- Born: County Roscommon, Ireland
- Occupations: Builder, property developer
- Years active: 1980s–present
- Organizations: Structural Developments Ltd, Noteworthy Ltd, Gannon Homes
- Known for: Major housing developments in North Dublin; involvement in Anglo Irish Bank controversy; member of the Maple 10
- Notable work: Malahide Marina, Belcamp, Clongriffin, Castle Village (Celbridge), Brackenstown (Swords)
- Spouse: Margaret Gannon
- Children: 5 (including Emma † and Peter †)

= Gerry Gannon =

Irish builder and property developer

Gerry Gannon is an Irish builder and property developer since the 1980s. Gannon played a significant role in the Irish construction industry in the lead up the bursting of the Irish property bubble. Gannon was one of the key figures involved in the Anglo Irish Bank hidden loans controversy, which was a contributing element in the development of the post-2008 Irish banking crisis.

Gannon is best known for large housing and apartment developments in North County Dublin particularly those around Malahide Marina in the early 1990s and later around Belcamp and Clongriffin in the early 2000s.

Gannon has sometimes been referred to in the Irish media as "the man in the hat".

==Early and personal life==
Gannon is a native of County Roscommon. Married to Margaret, the couple had one son and four daughters. Their daughter Emma died aged 6, whilst their adult son Peter died on 8 July 2013.

Gannon started his builder activities in the 1980s in London while working for his father's construction firm. Gannon and Michael Smurfit jointly owned the Kildare Hotel and Golf Club, known as the K Club, until Smurfit purchased Gannon's 49% stake for €40 million in 2012 via NAMA.

==Building activity==
In 1986, through the firm Structural Developments Ltd, Gannon built a development at Castle Village in Celbridge. In 1988, through another firm – Noteworthy Limited – with partner Michael Anglim, Gannon planned to build 710 houses at Brackenstown close to Swords. At the time, it was one of the largest schemes submitted to Dublin County Council. Permission was granted for the scheme in October 1988. The scheme at the time was said to be worth upwards of £40 million. The site on which the houses were built was bought by Noteworthy Ltd as a parcel of land in 1987. The land was zoned for residential purposes in 1983 against the recommendation of the council's planning officials. In April 1990, Gannon, now trading through Gannon Homes, sought permission for a £70m residential scheme and a shopping centre on a 110-acre site on the Malahide Road. The scheme involved 915 houses on a 95-acre site fronting the Malahide Road and the Hole in the Wall road at Ayrfield. They also lodged planning applications for a drive-in restaurant, a pub and a library. The firm bought the land from two sites. The 95 acres were bought from Abbey Group and the 15-acre site was the site of the former Clare Manor Hotel.

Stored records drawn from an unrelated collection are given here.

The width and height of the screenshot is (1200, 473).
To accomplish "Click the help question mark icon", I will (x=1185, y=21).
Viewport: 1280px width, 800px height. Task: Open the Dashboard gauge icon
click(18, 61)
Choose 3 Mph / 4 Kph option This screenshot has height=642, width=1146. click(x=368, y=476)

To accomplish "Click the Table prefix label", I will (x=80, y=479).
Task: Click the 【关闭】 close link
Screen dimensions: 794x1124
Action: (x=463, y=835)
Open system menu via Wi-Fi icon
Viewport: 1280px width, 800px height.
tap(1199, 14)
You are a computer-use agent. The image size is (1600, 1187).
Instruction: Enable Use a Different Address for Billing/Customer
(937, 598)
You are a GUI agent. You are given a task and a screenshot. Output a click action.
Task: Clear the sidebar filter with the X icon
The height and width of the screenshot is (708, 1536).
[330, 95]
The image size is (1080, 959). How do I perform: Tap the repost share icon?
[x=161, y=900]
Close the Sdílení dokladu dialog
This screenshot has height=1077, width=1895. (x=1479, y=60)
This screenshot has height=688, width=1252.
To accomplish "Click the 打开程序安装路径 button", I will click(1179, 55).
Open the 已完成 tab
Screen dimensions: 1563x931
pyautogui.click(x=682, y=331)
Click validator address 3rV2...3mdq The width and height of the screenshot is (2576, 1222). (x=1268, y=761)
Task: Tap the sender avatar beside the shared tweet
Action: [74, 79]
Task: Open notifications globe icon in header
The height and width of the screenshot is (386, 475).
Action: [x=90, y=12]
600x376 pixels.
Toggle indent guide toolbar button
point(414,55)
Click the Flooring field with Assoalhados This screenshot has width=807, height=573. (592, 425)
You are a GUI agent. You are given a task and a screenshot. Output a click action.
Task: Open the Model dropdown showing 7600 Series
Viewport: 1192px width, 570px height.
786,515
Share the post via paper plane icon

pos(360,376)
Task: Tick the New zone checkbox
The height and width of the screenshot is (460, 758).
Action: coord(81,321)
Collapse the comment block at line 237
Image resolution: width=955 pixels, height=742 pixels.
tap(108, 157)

Gannon has owned the Ericsson R&D facility, in Athlone, County Westmeath, for several years. In 2017 it was reported that it would be offered for sale for more than €19m.

==Maple 10, Anglo 10 or the Golden Circle==
The 'Maple 10', also known as the 'Anglo 10' or the 'Golden Circle', was a group of Irish investors. The Maple 10, besides Gerry Gannon, included Jackson O'Sullivan, John McCabe, Paddy McKillen, Jerry Conlan, Joe O’Reilly, Patrick Kearney, Brian O’Farrell, Gerry Maguire and Sean Reilly. In 2010, the Irish Director of Public Prosecutions (DPP) examined a file on Anglo's "Maple 10" deals.

==Transfer of assets to wife Margaret==
As reported by the Irish Independent in February 2011, "a portfolio of properties worth about €12m was transferred into the name of developer Gerry Gannon's wife, Margaret, between 21 May and 10 December 2009".